Uno de los rasgos de los populismos consiste en salirse de este supuesto marco de consenso, que en cierto sentido es una imposición de la mayoría, para plantear discusiones que hasta hace poco eran impensables en la agenda pública, de forma que, aunque sea mediante la refutación salvaje, terminen convirtiéndose en asuntos trascendentes. Es la táctica que ha llevado a Trump a la Casa Blanca, ha hecho presidente de Brasil a Bolsonaro, precipitó el Brexit y, en España, explica el fenómeno del Podemos inicial o ha conseguido que los ultramontanos de Vox sean la tercera fuerza política del arco parlamentario.
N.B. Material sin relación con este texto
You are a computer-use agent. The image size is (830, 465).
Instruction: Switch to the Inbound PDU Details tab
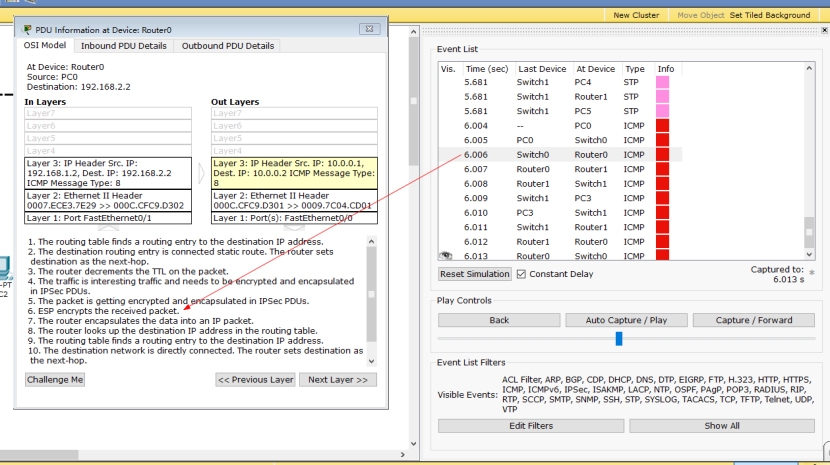(123, 46)
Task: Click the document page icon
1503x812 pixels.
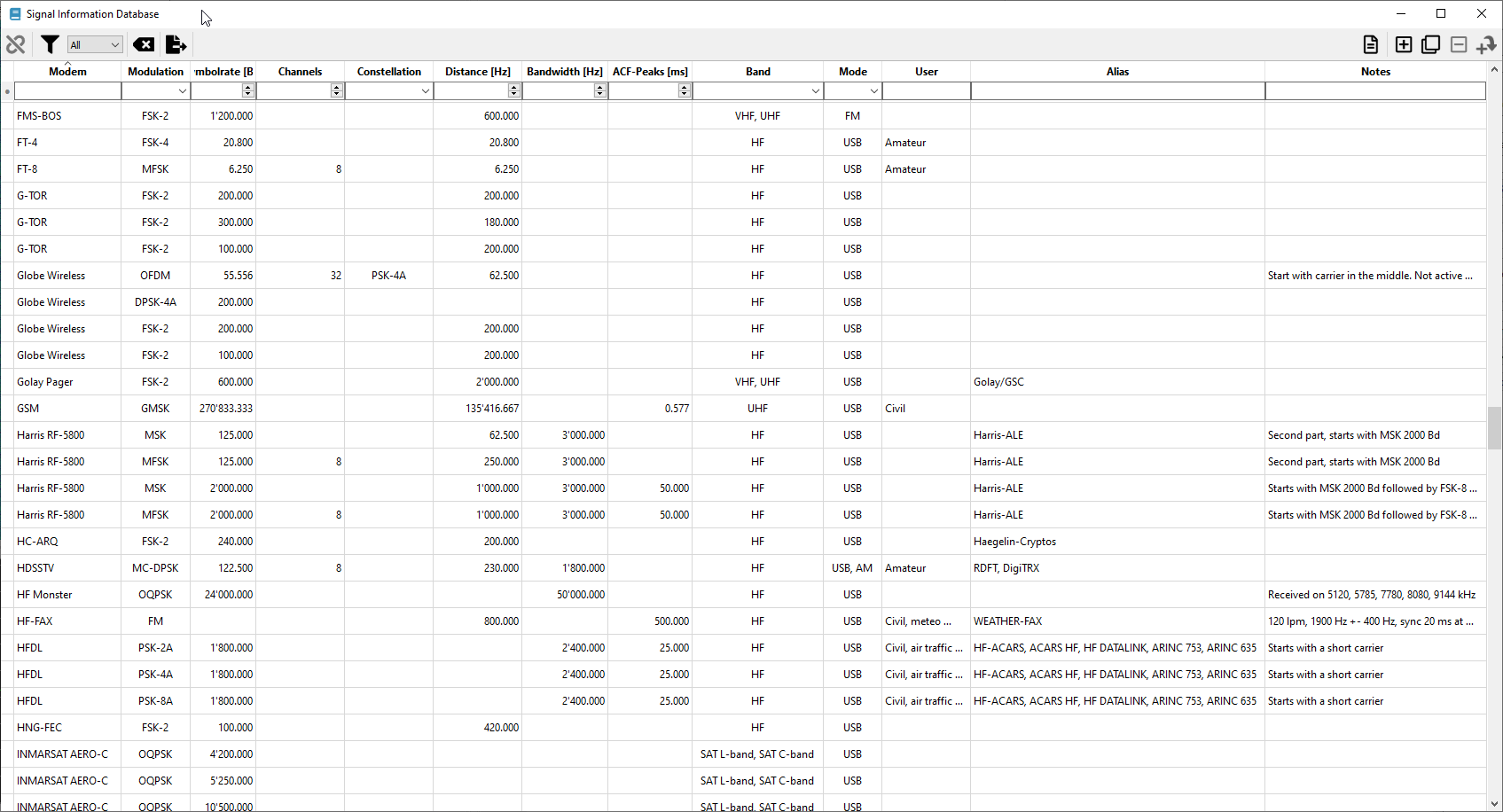Action: (x=1370, y=44)
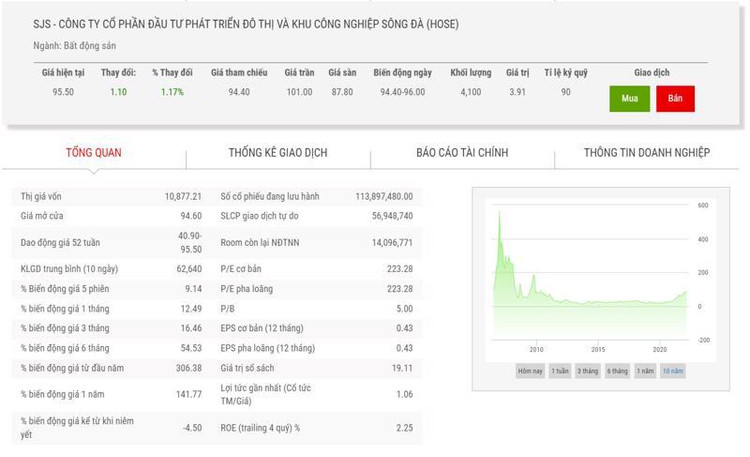Screen dimensions: 750x457
Task: Click the ROE (trailing 4 quý) row
Action: (x=316, y=428)
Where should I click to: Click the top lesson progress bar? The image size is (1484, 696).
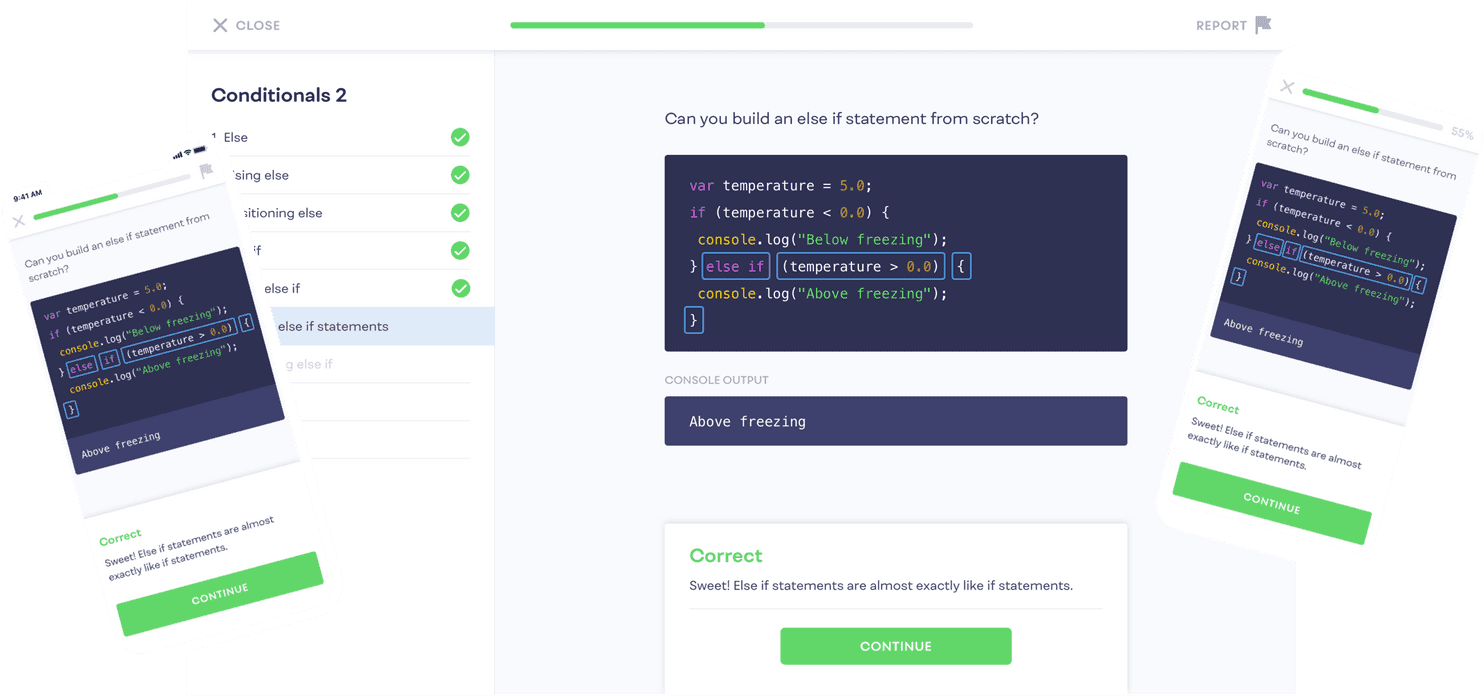click(x=741, y=25)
Salirse del marco de Overton, un riesgo antes de la crisis económica, es ahora un mérito. La pauta a seguir.

El método no es excesivamente complejo: consiste en apelar a la identidad y a las emociones para movilizar a las tribus morales, un concepto, acuñado por el ensayista Joshua Green, que ayuda a explicar de forma sobresaliente la fragmentación de la sociedad española en un rosario de grupos enfrentados y belicosos, que ya no se molestan en discutir sobre política o ideas, sino acerca de quiénes son. Más que debatir, confrontan, convirtiendo los antiguos espacios de intercambio social en auténticos eriales. Nietzsche escribe en su famosa Genealogía que la moral es una convención de conductas y valores asentada por el tiempo. Su sacralización es efecto del olvido: la amnesia sobre su verdadero origen vulgar termina convirtiéndola en lo que denominamos costumbres, esos rituales artificiales que nos parecen naturales.
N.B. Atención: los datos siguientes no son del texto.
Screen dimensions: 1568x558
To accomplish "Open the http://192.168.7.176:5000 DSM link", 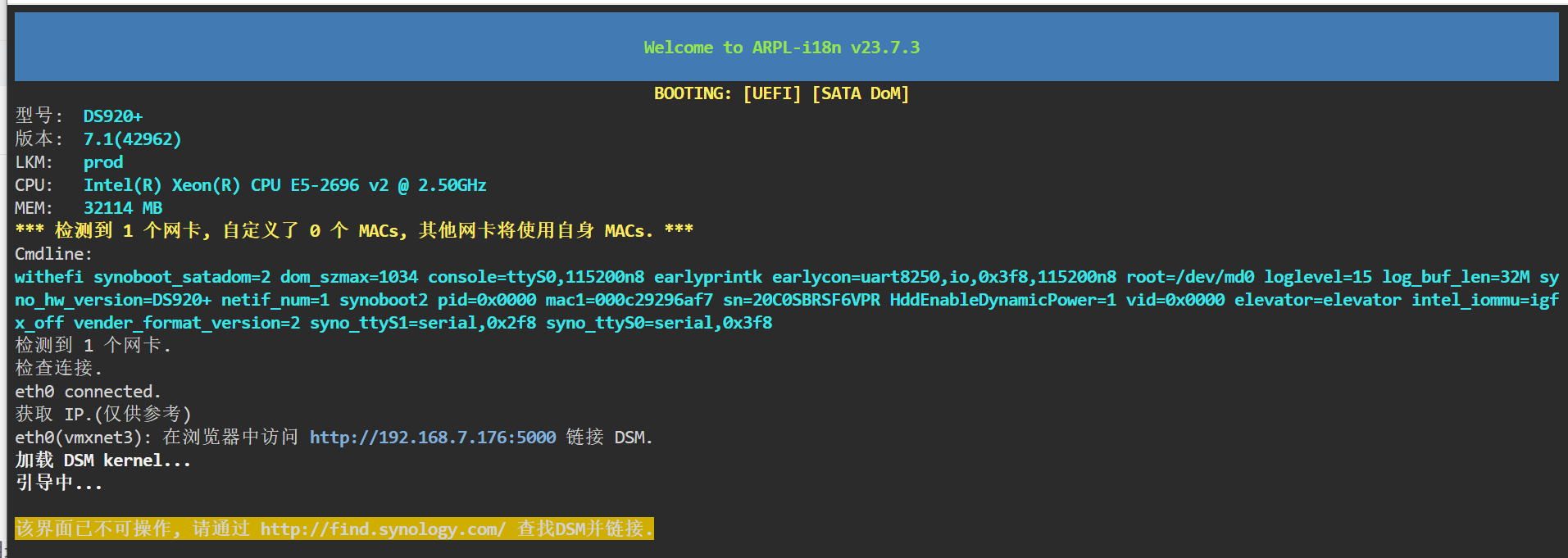I will [x=432, y=438].
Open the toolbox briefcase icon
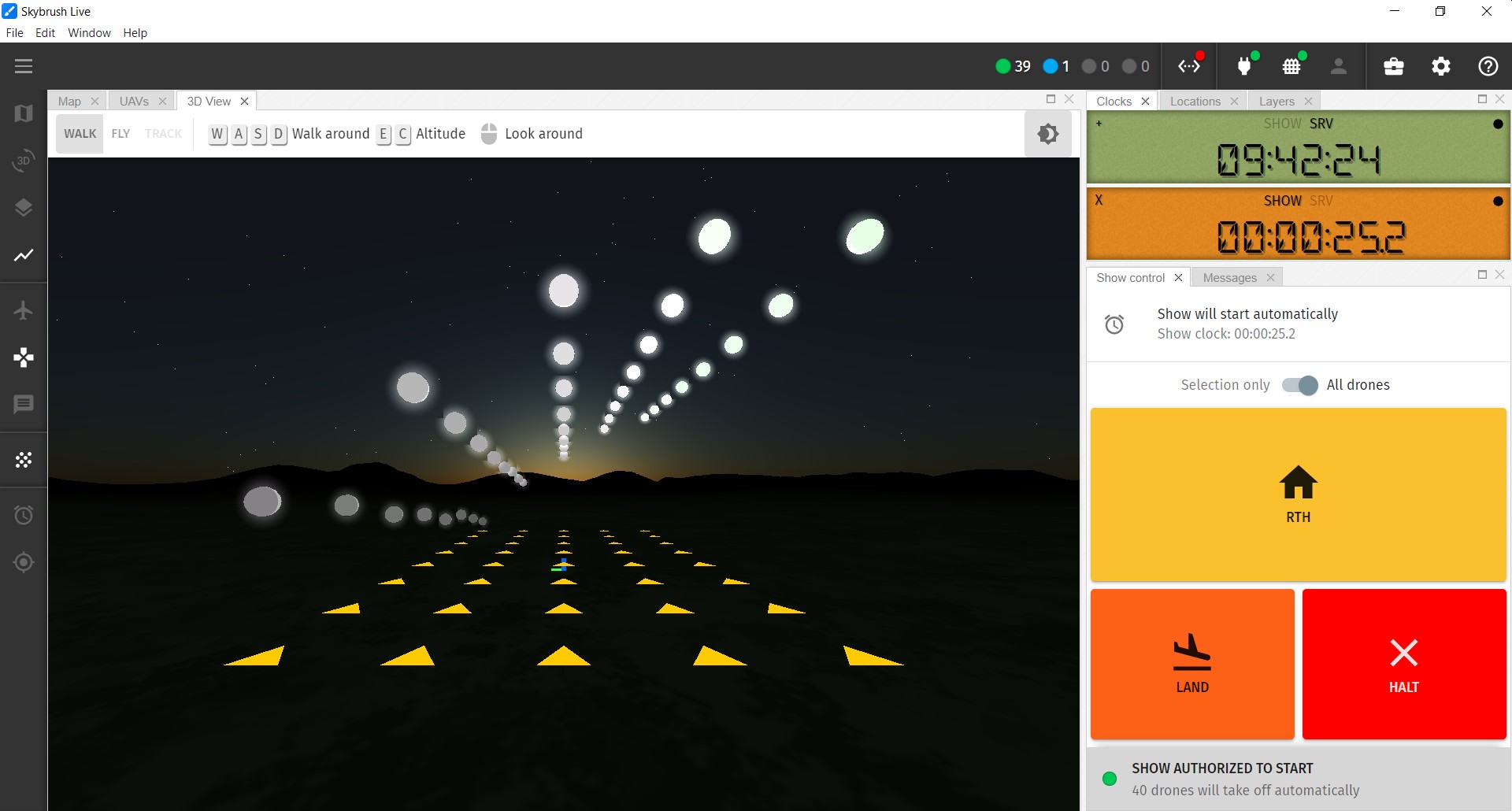The image size is (1512, 811). 1393,66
La militancia moral, que es la gasolina de los extremismos, nos cohesiona junto a los consideramos nuestros iguales, pero nos enfrenta con los distintos, destruyendo la semilla de  cultura, que es el flujo libre de ideas. En el paradigma de las tribus morales, la individualidad se disuelve en lo colectivo. La pertenencia induce a la justificación –en el mejor de los casos– o la demonización del diferente –en el peor–. En eso estamos. La política española, más allá de lo contingente, ha sustituido los argumentos por ficciones emocionales –basta con definirse a favor o en contra de cualquier cosa; sin necesidad de dar más razones–, transformando la ideología en identificación marcial. El resultado es el constante negacionismo de lo evidente –léase, los muertos del coronavirus–, la demagogia interesada –que sustituye la verdad por sus simulacros– y el matonismo verbal, antesala de la violencia. 
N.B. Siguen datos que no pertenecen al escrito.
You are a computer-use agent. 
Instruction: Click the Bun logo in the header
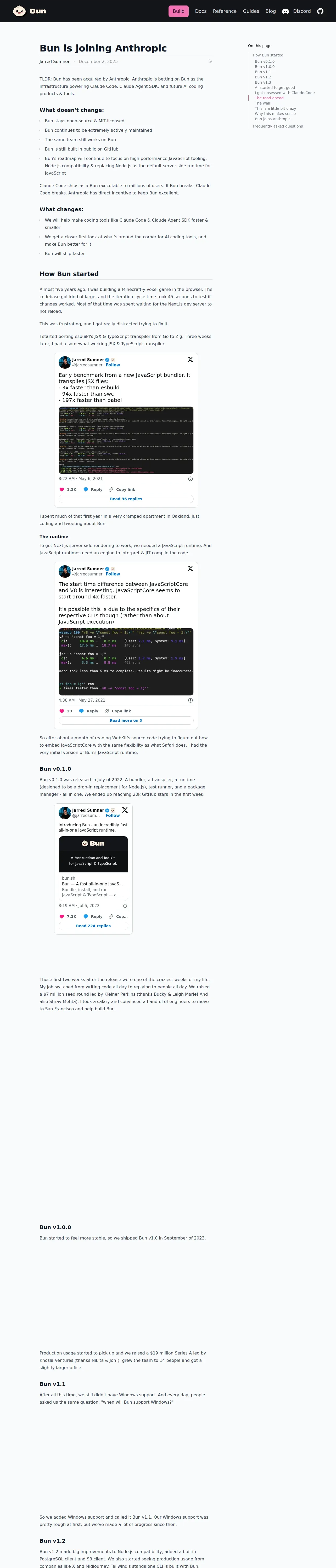pyautogui.click(x=29, y=11)
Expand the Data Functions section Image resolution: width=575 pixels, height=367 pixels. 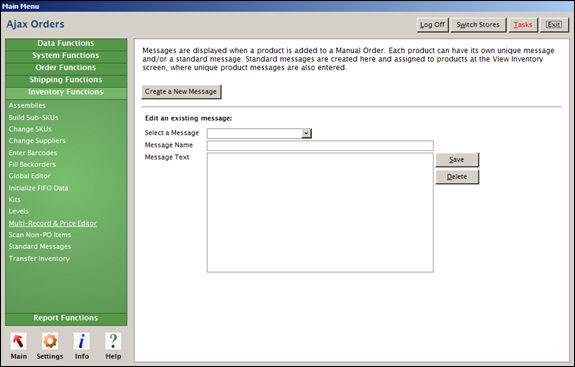pos(66,43)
La política posmoderna desprecia las ideas. Prefiere gestionar dogmas –reversibles– que convierten cualquier discusión a una pelea entre barras bravas. El Parlamento funciona como un campo de fútbol y la calle se llena de hordas –que unos llaman pueblo y otros, la gente– a las que no les interesa la verdad, sino las certidumbres, que, aunque parezcan racionales, son meras pulsiones pasionales. El bucle sentimental es el único eje de un tablero donde se exige fidelidad perruna a cualquier causa (la que sea), pensar con libertad se ha convertido en un estorbo y la discrepancia intelectual se considera una afrenta. Se cumple así la ley de Benford: “La pasión en una discusión es inversamente proporcional a la cantidad de información real disponible”. España nunca ha destacado por la calidad de sus debates políticos. Ahora, aún menos. Más que un país europeo, parecemos un gallinero.